It was a bad day for buying anything. There was a line of buyers about twenty people long. I got in the line with nothing in my hand, of course. Up ahead, in the sales window I saw a big, growling sort of man glancing at me occasionally. He was the boss, obviously. I grinned. Of course there was nothing in my hand as I was there to buy a car. Right?

There was four hundred dollars in my pocket, all I could drag together to get a car with. It was a pitiful amount, but then, that was why I had come to a junk yard to buy a car. A friend of mine who had bought two cars there had told me that sometimes cars could be found for sale there. So we had prayed before we came that the Lord would have a car there for sale when we got there. And I was grinning because the Lord had pointed out THAT car to me just as soon as we arrived.

No wonder I was grinning.
No wonder I was calm,
assured,
poised
and -- Let's see, did I mention confident?

Then The Balloon Burst

When I finally got to the window Mr. Hairy (as I shall call him) stared at me so hard it was almost a glower. But I was still smiling because I was so full of confidence. "I have come to buy a car," I told him.

"I don't have any cars for sale," he snapped.

"What?" I asked, my grin fading as the bubble of confidence burst.

"Next," he explained, with dark eyes raking me out of the way. I thought for a moment that I had stumbled. Then I saw that I had simply been shouldered out of the way by the man behind me. He began dickering over the price of a generator with Mr. Hairy. I tried to push my way back in front of the window but two glares met me, and I subsided weakly.

**Objectives:**
• 1. Summarize the junk yard story in two sentences.
• 2. Repeat the passage of the junk yard story starting at "There was four" and ending at "I mention confident?".

**Information supplied:**
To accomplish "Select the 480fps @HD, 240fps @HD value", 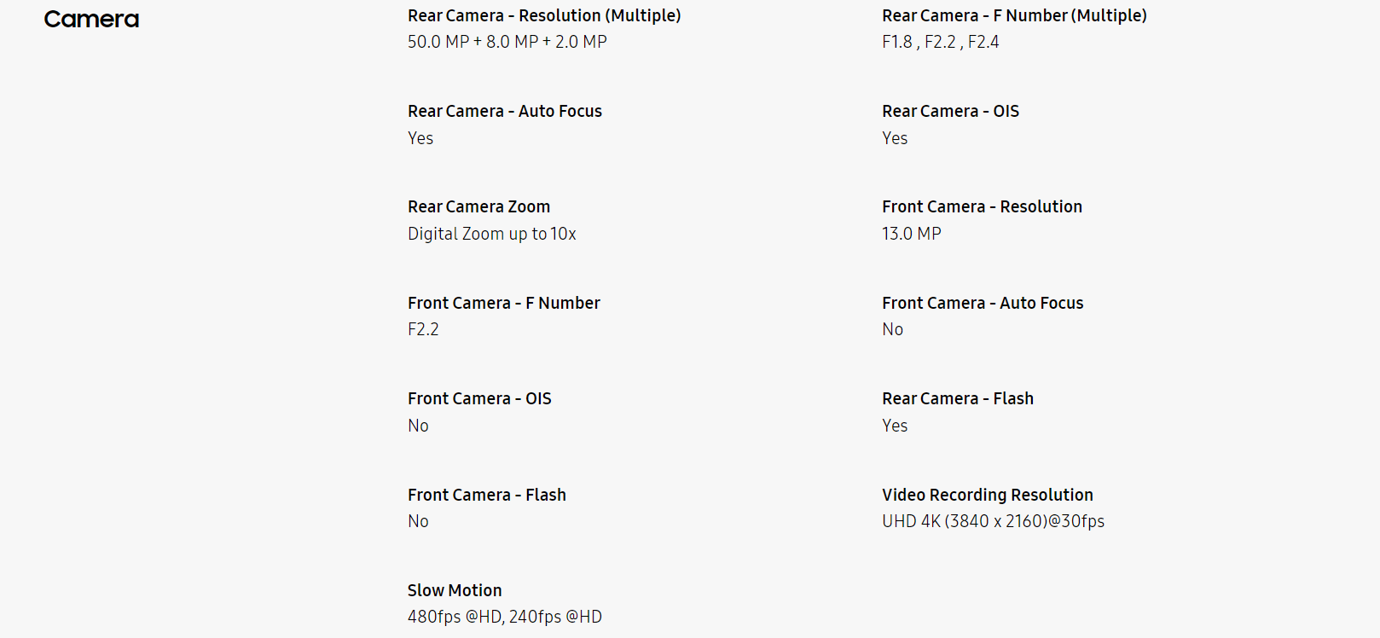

**Answers below:**
• 1. The narrator came to a junk yard with four hundred dollars to buy a car, confident after praying that the Lord would have one for sale there and after the Lord pointed out a particular car on arrival. At the sales window, though, the boss said he had no cars for sale, and the narrator was shouldered aside by the next buyer.

• 2.
There was four hundred dollars in my pocket, all I could drag together to get a car with. It was a pitiful amount, but then, that was why I had come to a junk yard to buy a car. A friend of mine who had bought two cars there had told me that sometimes cars could be found for sale there. So we had prayed before we came that the Lord would have a car there for sale when we got there. And I was grinning because the Lord had pointed out THAT car to me just as soon as we arrived.

No wonder I was grinning.
No wonder I was calm,
assured,
poised
and -- Let's see, did I mention confident?